According to the Globe, the current address given for McCarrick in the court papers is the Vianney Renewal Center in Dittmer, Missouri. However, the Globe actually originally linked to the St. John Vianney Center in Pennsylvania.

The St. John Vianney Center is a “behavioral health treatment center,” with the aim of “restoring one’s physical, behavioral and spiritual wellbeing for a return to ministry.”

LifeSiteNews first rang the Pennsylvania Center to enquire if McCarrick was indeed there, but was told by a female member of staff that she could “neither confirm nor deny if anyone is here,” before she promptly hung up the phone.

Following later communication with the Globe, the Globe stated they had made a mistake with the hyperlink, clarifying that the correct link was indeed the Vianney Center in Missouri (the report has since been corrected).

LifeSite then rang the Vianney Center in Dittmer multiple times to ask if McCarrick was indeed there, but was unable to reach anyone.

McCarrick had formerly been living at St. Fidelis Friary in Victoria, with the permission of the local bishop. However, his house was attached to the Basilica of St. Fidelis, which is right next door to Victoria Elementary School and only five blocks from Victoria High School. The school principal informed local media that she was not informed of his presence until she read of it in media reports.

History of sexual abuse

McCarrick was laicized by the Vatican in February of 2019 with no possibility for appeal, having found him guilty of “solicitation in the Sacrament of Confession, and sins against the Sixth Commandment with minors and with adults, with the aggravating factor of the abuse of power.”

McCarrick rose through the episcopal ranks, becoming bishop of Metuchen, New Jersey, in 1981, archbishop of Newark in 1986, and archbishop of Washington, D.C., in 2000. Pope John Paul created him a cardinal in 2001.

It was in the early 1970s, while serving as a priest in New York City, that McCarrick is alleged to have groped an adolescent altar boy in St. Patrick’s Cathedral. It was that accusation which launched the internal investigation by Church authorities.

In June 2018, the Archdiocese of New York announced that allegations that McCarrick molested an underage altar boy decades ago had been deemed “credible and substantiated.”

At the time of the accusations, McCarrick maintained he had “absolutely no recollection of this reported abuse and believe in my innocence.”

Since then, other alleged victims including former seminarians and priests have come forward to detail the sexual abuse to which McCarrick subjected them.
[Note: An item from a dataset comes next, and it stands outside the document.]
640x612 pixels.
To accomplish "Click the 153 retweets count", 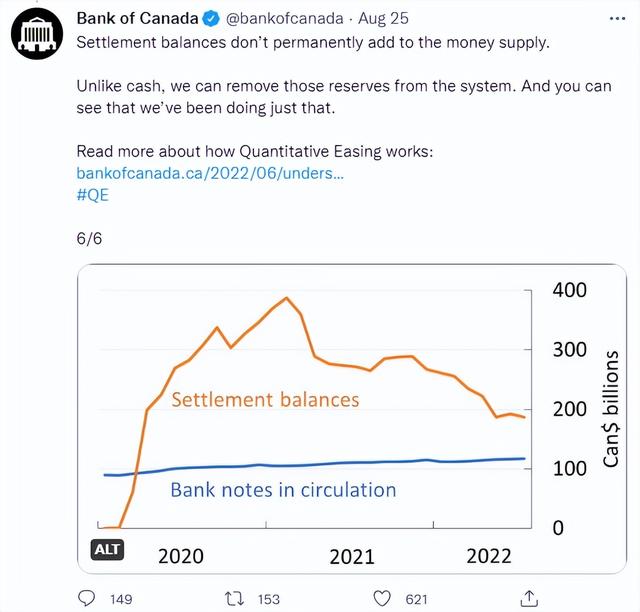I will tap(269, 599).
McCarrick’s most well-known victim, James Grein, has also come forward and said McCarrick abused him for years starting when he was 11 years old.

Former Apostolic Nuncio to the U.S. Archbishop Carlo Maria Viganò issued an explosive 11-page testimony in 2019, stating that Pope Francis and senior officials in the Vatican, knew of McCarrick’s conduct. Viganò wrote that McCarrick, acting as the Pope’s “trusted counselor,” helped him in key appointments in the United States, including that of Cardinal Blase Cupich of Chicago, whom Pope Francis has tasked with organizing the upcoming Vatican summit on clerical sexual abuse.

Late last year, the long awaited and lengthy McCarrick Report was released, presenting some details of the disgraced ex-prelate’s rise to power in the Church, but also seeking to blame Archbishop Viganò for the affair. Viganò responded by describing the report as presenting “unfounded accusations” against him.